Le coup de grâce est arrivé il y a quelques semaines. Notre opérateur (Sunrise) propose désormais un bon rabais à ses clients qui combinent abonnement de téléphonie fixe, mobile et ADSL. C’est notre cas. Mais l’offre ne s’applique pas aux clients ISDN !
Hier, j’ai donc tout viré : le boitier “NT” de l’ISDN que j’avais payé une fortune, le modem Zyxel 660HW-63 et son wifi inutile, le téléphone sans fil Siemens Gigaset CX450 et l’Ascom Eurit 22 avec fil. En 2h chrono, Swisscom m’a remis ma ligne en “analogique” et j’ai refait toute mon installation téléphonique. En passant, bravo (pour une fois) à Swisscom, qui m’a fait ça pile à l’heure prévue, moins d’une semaine après ma demande par téléphone.

La nouvelle installation fonctionne mais n’est pas encore “optimisée” : le modem (Siemens SX763) est toujours à la cave et j’y accède toujours par un réseau CPL qui fait parfois des bulles, et les 2 téléphones sans fil (Siemens Gigaset A265 DUO) sont branchés sur un filtre.

L’étape suivante c’est le VoIP : en raccordant les téléphones directement au modem, celui-ci est capable de router les communications sur internet plutôt que sur le réseau analogique.
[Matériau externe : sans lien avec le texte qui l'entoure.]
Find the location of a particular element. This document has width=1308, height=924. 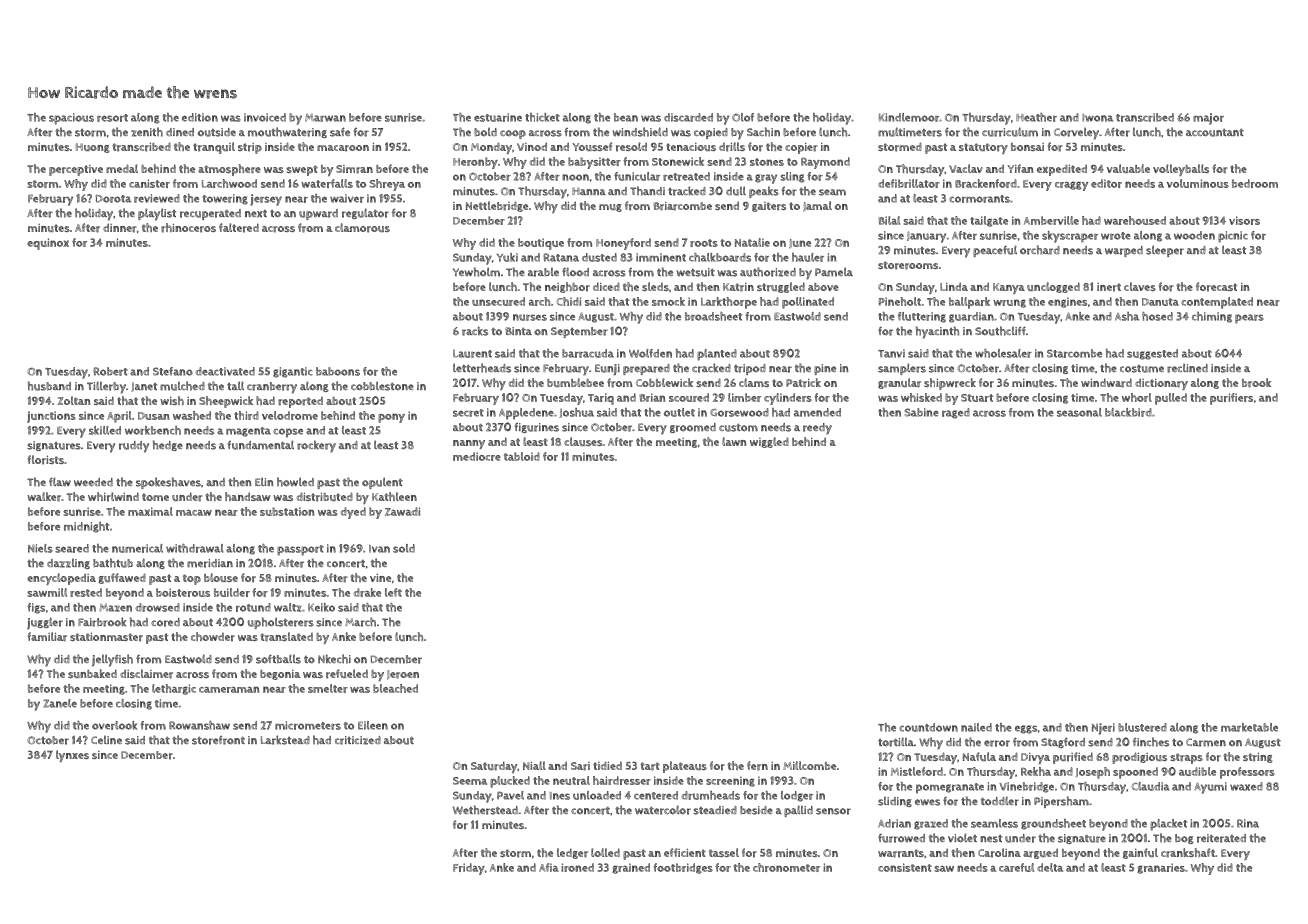

invoiced is located at coordinates (265, 117).
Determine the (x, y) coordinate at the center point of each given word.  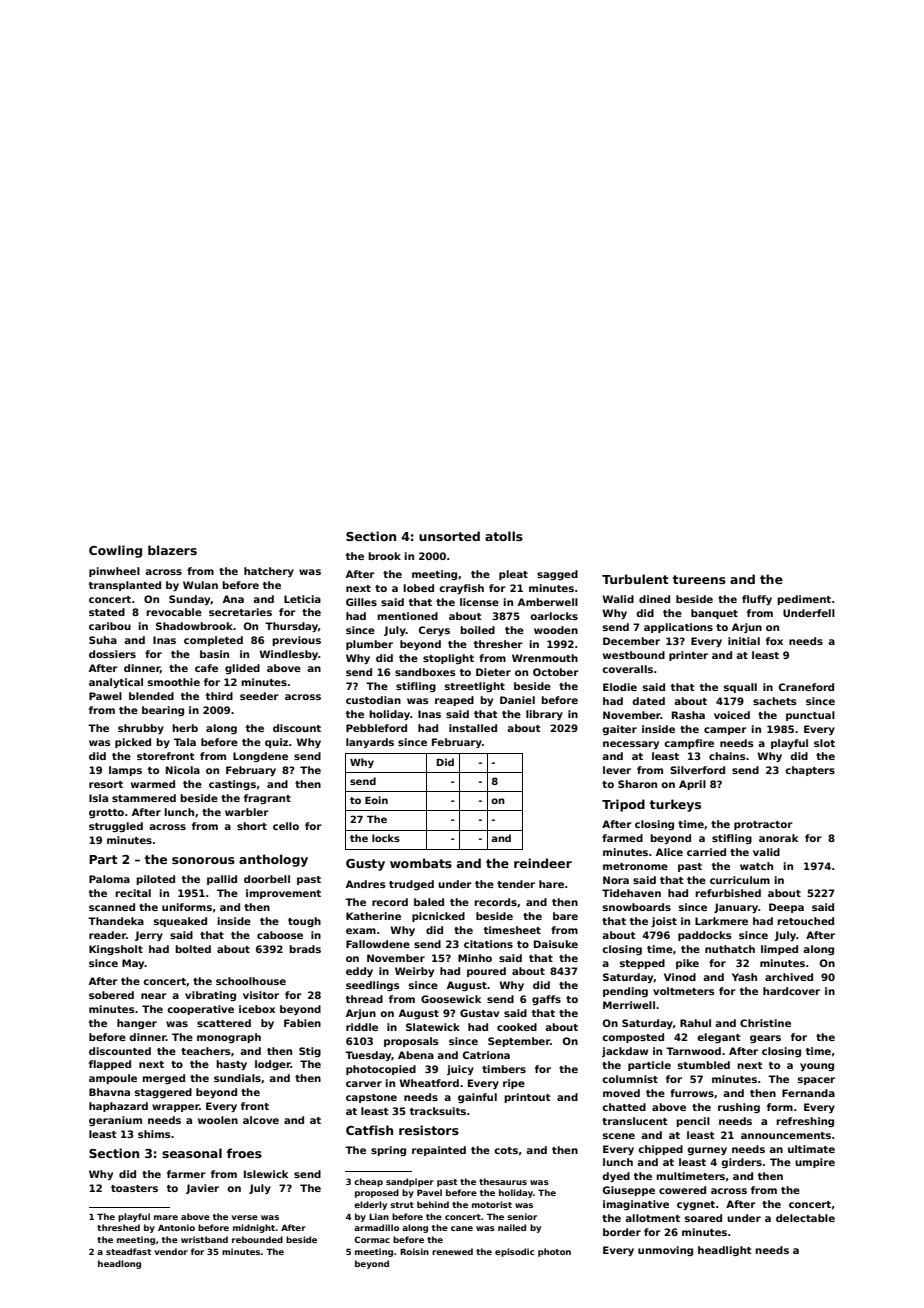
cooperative (200, 1010)
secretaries (240, 612)
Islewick (266, 1174)
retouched (805, 921)
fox (774, 641)
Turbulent (635, 579)
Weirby (414, 972)
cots (506, 1150)
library (544, 715)
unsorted (449, 536)
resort (106, 784)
Malheureusement Skype n’est pas supporté de cette façon, il faudra attendre que Sunrise propose un service VoIP à un tarif intéressant pour les particuliers.

L’ISDN est mort. Cette technologie a permis de doubler la bande passante centenaire du téléphone. 10 ans plus tard, l’ADSL l’a plus que décuplée, ce qui était considéré comme carrément impossible il y a 20 ans. Une petite prédiction ? Un gigabit par seconde dans tous les foyers en 2013 ?





Enfer CPL

26 11 2007

Mon modem ADSL est à la cave, où arrive ma ligne ISDN, mais mes PC sont dans toute la maison, qui est assez vaste et dotée de murs assez épais pour que le Wifi ne parvienne pas dans tous les coins. Après plusieurs tentatives avec de meilleures antennes et des répéteurs, je me suis rabattu sur un réseau à Courants Porteurs en Ligne (CPL) qui fonctionne très bien.

Jusqu’à ce week-end, où après avoir upgradé une de mes machines, le débit réseau vers tous mes PC a chuté à quelques kilo-octets / seconde au grand maximum. ça fait bizarre de se retrouver d’un coup au bon vieux temps des modems 9600 bauds, mais les PC modernes sont encore moins tolérants : plus rien ne fonctionne.

J’ai passé tout le week-end à suspecter Sunrise, mon modem ADSL, le driver réseau de mon “nouveau” PC et même mon réseau CPL qui marchait bien jusque là… Finalement, après de nombreuses péripéties que je vous épargne ici, le diagnostic était le suivant :

  • quand mon nouveau PC était éteint, tout marchait bien
  • quand mon nouveau PC était allumé, “ping 192.168.1.1″ donnait entre 1000 et 2000 millisecondes de délai entre n’importe quel PC et le modem ADSL, mais pratiquement pas de paquets perdus
  • le diagnostic de mon CPL m’annonçait fièrement 10 à 20 Mb/s dans les deux cas …

Soudain l’éclair de compréhension : la nouvelle alim de mon PC perturbe le réseau 220V, donc le CPL ! Je me remémore une ligne du mode d’emploi déconseillant de brancher les prises CPL sur une prise multiple partagée avec le PC, conseil que j’avais ignoré parce que ça marchait très bien… Déplacement de la prise = retour au 21ème siècle, et je peux écrire cet article, tout va bien.